American typefounding agglomeration formed in 1892, eventually containing most of the American typefounding industry. In the 1890s, sorting through the libraries that were merged in and deciding what to keep and what to get rid of was handled by Joseph W. Phinney. ATF’s early success owed quite a bit to the technical genius of Linn Boyd Benton, inventor of the pantographic engraver. Ultimately, ATF owned the rights to one of the world’s greatest libraries of original typefaces, with many of the ATF-era designs created by Linn Boyd Benton’s son, Morris Fuller Benton.

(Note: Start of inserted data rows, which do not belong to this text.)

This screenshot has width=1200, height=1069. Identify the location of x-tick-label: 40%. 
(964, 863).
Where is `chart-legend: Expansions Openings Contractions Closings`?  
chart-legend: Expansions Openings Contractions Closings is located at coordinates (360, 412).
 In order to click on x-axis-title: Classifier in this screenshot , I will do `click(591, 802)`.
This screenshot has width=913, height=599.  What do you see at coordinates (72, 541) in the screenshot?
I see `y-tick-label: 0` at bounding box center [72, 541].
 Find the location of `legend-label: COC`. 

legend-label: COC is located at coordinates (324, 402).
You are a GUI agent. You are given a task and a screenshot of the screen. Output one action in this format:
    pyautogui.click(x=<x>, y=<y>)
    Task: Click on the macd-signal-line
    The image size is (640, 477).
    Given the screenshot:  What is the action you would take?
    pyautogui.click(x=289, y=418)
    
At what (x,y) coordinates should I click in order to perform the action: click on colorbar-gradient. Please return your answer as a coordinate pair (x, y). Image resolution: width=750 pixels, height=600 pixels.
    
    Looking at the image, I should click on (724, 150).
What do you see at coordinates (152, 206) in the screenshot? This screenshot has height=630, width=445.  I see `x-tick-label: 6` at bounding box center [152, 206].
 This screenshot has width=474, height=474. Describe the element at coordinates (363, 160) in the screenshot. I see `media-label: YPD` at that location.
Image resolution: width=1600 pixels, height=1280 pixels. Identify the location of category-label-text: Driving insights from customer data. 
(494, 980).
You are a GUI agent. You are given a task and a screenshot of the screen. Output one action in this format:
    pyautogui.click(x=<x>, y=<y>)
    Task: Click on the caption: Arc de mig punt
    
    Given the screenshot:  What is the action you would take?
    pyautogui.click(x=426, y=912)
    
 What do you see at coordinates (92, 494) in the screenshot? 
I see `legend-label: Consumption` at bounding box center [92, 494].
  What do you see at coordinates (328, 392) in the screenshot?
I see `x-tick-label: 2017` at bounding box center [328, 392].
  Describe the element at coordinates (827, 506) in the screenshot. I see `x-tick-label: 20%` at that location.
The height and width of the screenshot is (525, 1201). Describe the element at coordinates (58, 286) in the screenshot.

Foundries that were incorporated into ATF include: Barnhart Brothers & Spindler (1911); Binny & Ronaldson (1892); Boston Type Foundry (1892); Bruce Type Foundry (1901); Central Type Foundry (1893); Dickinson Type Foundry (1892); Farmer, Little & Co. (1892); Inland Type Foundry (1912).
By the 1920s ATF was the dominant player in the world’s printing equipment market. Not just fonts, but entire printing plants were on offer. This strong position did not continue, due to the ever-changing nature of the printing industry. In 1934 ATF reorganized under bankruptcy protection, and never regained its former glory. The company failed to keep up in the phototype era, and failed completely in the digital era.
Kingsley, a manufacturer of imprinting and marking equipment, acquired ATF in 1986, and the type division became Kingsley/ATF Type Corporation. The foundry closed in 1993 with an ingnominious backruptcy auction. These days the only sign of ATF fonts is in licensing deals with experienced digital foundries such as Bitstream and Adobe.